Sage est aussi là pour la compétition : « Mon meilleur temps sur le 800 m date de l’an dernier, lorsque j’ai couru à la Diamond League de Monaco [1:57:85]. J’étais aussi très en forme à la Ligue de Pologne cette année où j’ai réalisé un excellent chrono de [1:58:09] ».
Malgré son succès sur la scène internationale, Sage se décrit toujours comme une débutante : « C’est curieux. Je ne courais pas beaucoup cette distance [800 m] à l’université. Je me sens toujours relativement inexpérimentée, pas pour le sport dans son ensemble, mais à ce niveau. Il faut faire quelques compétitions pour savoir quand pousser et quand s’arrêter. »
Quelle est la sensation d’un 800 m réussi en compétition ? « On a l’impression d’aller vite, mais ce n’est pas vraiment éprouvant, juste relaxant et dans le contrôle. Évidemment, les 200 ou 400 premiers mètres déterminent la seconde moitié de la course, en matière de positionnement optimal et de sensations physiques. Il y a beaucoup d’équilibre à trouver, et chacun court les deux tours à sa façon. »
« Chacun » est le reste du terrain, les athlètes qui font tout pour être en tête. Le 800 m féminin est très compétitif et aux Etats-Unis la barre est haute pour gagner sa place dans l’équipe nationale, tout autant que monter sur les podiums. La ténacité aide Sage à garder le cap : « Il y a des jours où j’arrive en compétition et ce n’est pas la forme mais je suis déterminée à me battre et tirer un maximum de la compétition. »
Parfois, ne pas réussir les championnats [Sage s’est classée quatrième aux US Outdoor Championships de cette saison], offre d’autres opportunités comme la chance de faire des temps dans des compétitions comme la Ligue de diamant, et voir de quoi nous sommes capables.
Avec des lignes de départ remplies d’athlètes de demi-fond, Sage ne manque pas de concurrence qui savent comment prendre la tête : « Il est important de placer la barre haut.

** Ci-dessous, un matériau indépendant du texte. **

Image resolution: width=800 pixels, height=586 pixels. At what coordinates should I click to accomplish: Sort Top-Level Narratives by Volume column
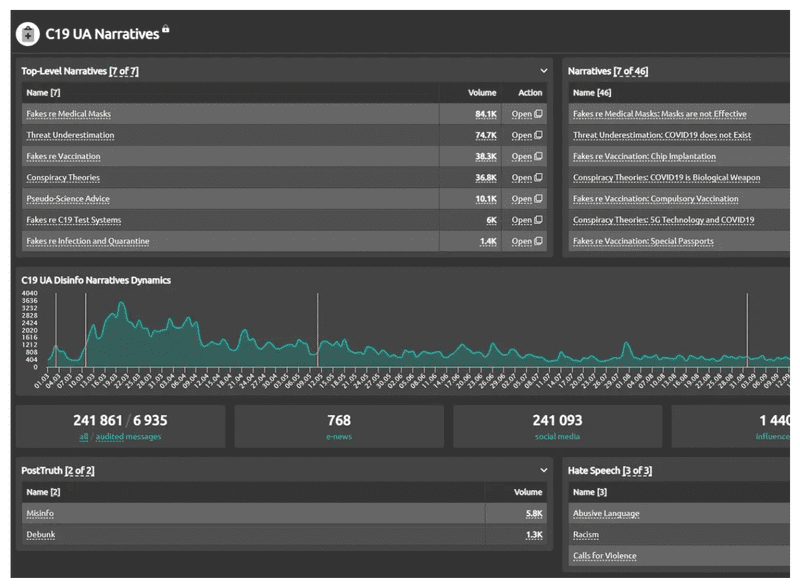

Bien sûr, je veux être satisfaite de ce que je fais, mais aussi regarder l’horizon du terrain et me dire qu’il y a encore tant à faire, c’est une source d’inspiration. C’est plus facile d’accomplir quelque chose que d’autres femmes font déjà, de savoir qu’il est possible d’atteindre 1:55 ou tout autre objectif que l’on se fixe. »
Sage aborde le trac d’avant-course comme un carburant pour se créer des opportunités. « C’est faux de penser qu’avant une course, personne ne doute », dit-elle. « Tout le monde est inquiet de ce qui peut se passer. Je ne peux pas parler pour toutes les disciplines, mais il me semble qu’au top niveau, ces doutes nous motivent. »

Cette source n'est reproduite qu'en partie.